Przy wyjściu z autobusu dostaliśmy doskonale znane nam już naklejki i wskazówkę, w którą stronę należy iść. Kambodżańska odprawa paszportowa minęła w oka mgnieniu, po czym w asyście żebrzących dzieci ruszyliśmy w kierunku tajskiego budynku granicznego.
To co tam zastaliśmy wprawiło nas w niemałe osłupienie. Spora hala pełna była ludzi tłoczących się w pozawijanej kolejce. Nie wdając się w szczegóły, po 3h ślimaczego poruszania się bez wody, jedzenia czy toalety dotarliśmy wreszcie do budek pograniczników, gdzie na 8 stanowiskach pracowało 2, czasami 3 "paszportowców".

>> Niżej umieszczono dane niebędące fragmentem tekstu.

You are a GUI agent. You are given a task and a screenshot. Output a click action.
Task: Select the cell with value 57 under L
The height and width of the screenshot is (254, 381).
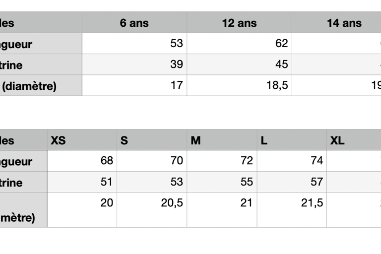tap(292, 182)
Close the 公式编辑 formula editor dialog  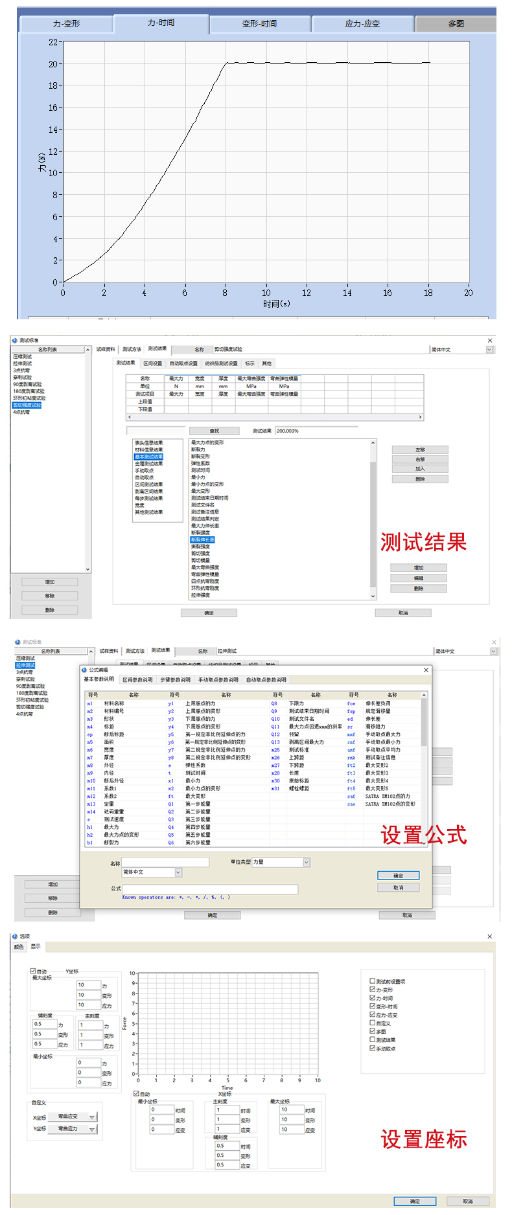click(426, 670)
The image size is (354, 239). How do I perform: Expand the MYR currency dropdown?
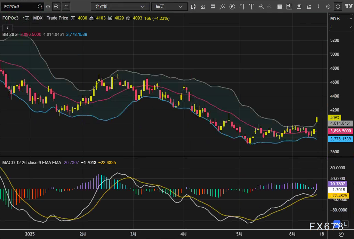[341, 18]
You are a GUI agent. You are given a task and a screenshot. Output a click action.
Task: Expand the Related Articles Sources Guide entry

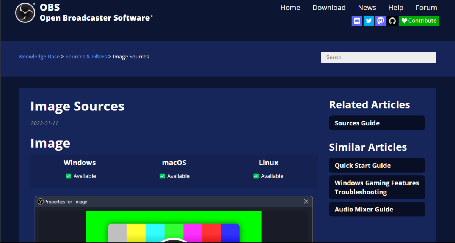pos(377,123)

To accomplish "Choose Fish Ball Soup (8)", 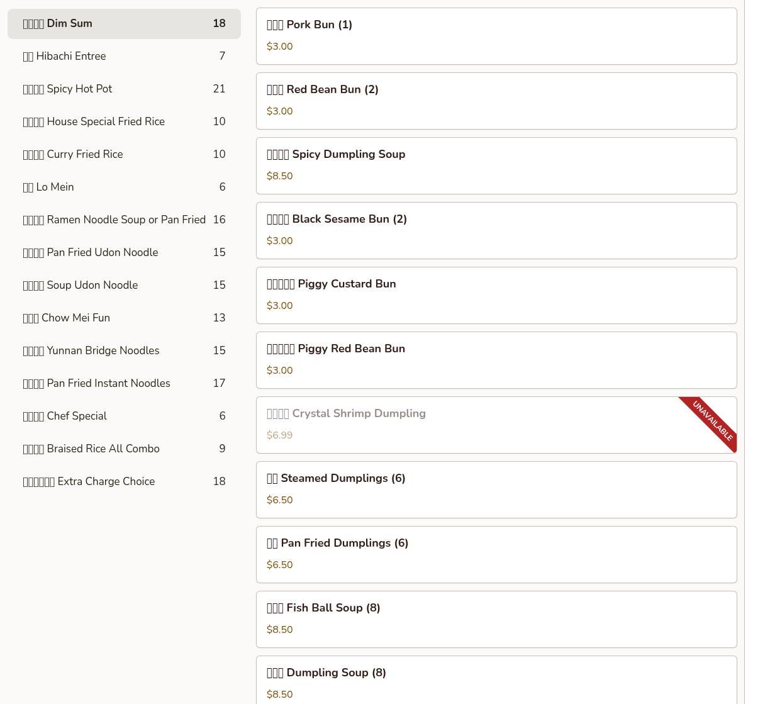I will point(496,619).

Po tym serdecznym przywitaniu się z Tajlandią nasze naklejki zostały wypatrzone przez obsługę kolejnych pojazdów (pick up-y) i po oczekiwaniu na wszystkie naklejki w naszym kolorze ruszyliśmy do restauracji na obiad i toaletę.
Po kolejnej godzinie spędzonej w restauracji podjechały pod nią busiki. Zapakowaliśmy się do tego na Ko Chang i w niezłym ścisku ruszyliśmy w dalszą drogę, w okolice miasta Trat, skąd odpływał prom. Droga w tej puszcze bez okien zajęła około 5h! Łatwe i przyjemne to nie było :).
W przystani promowej byliśmy już po zmroku i ledwo zdążyliśmy wypić piwo a już płynęliśmy na Ko Chang. Tam w porcie mafia taksówkowa nie odstępowała nas na krok. Niestety innego wyjścia nie mieliśmy, gdyż nasz hotel nie oferował transportu. Nie mieliśmy zbyt dużych możliwości negocjacyjnych z powodu braku alternatyw (oraz deszczu, którym przywitała nas wyspa) i ostatecznie za ponad 200 bht za osobę zabrano nas pod nasze bungalowy w Lonely Beach.
Nasz Little Eden (nie ma go na booking.com), zrobił na nas bardzo dobre wrażenie, jednakże tego dnia byliśmy już tak zmęczeni, że po posileniu się w najbliższej restauracji ruszyliśmy do spania.
W ostatecznym rozrachunku pokonanie 400km zajęło nam jakieś 13-15 godzin.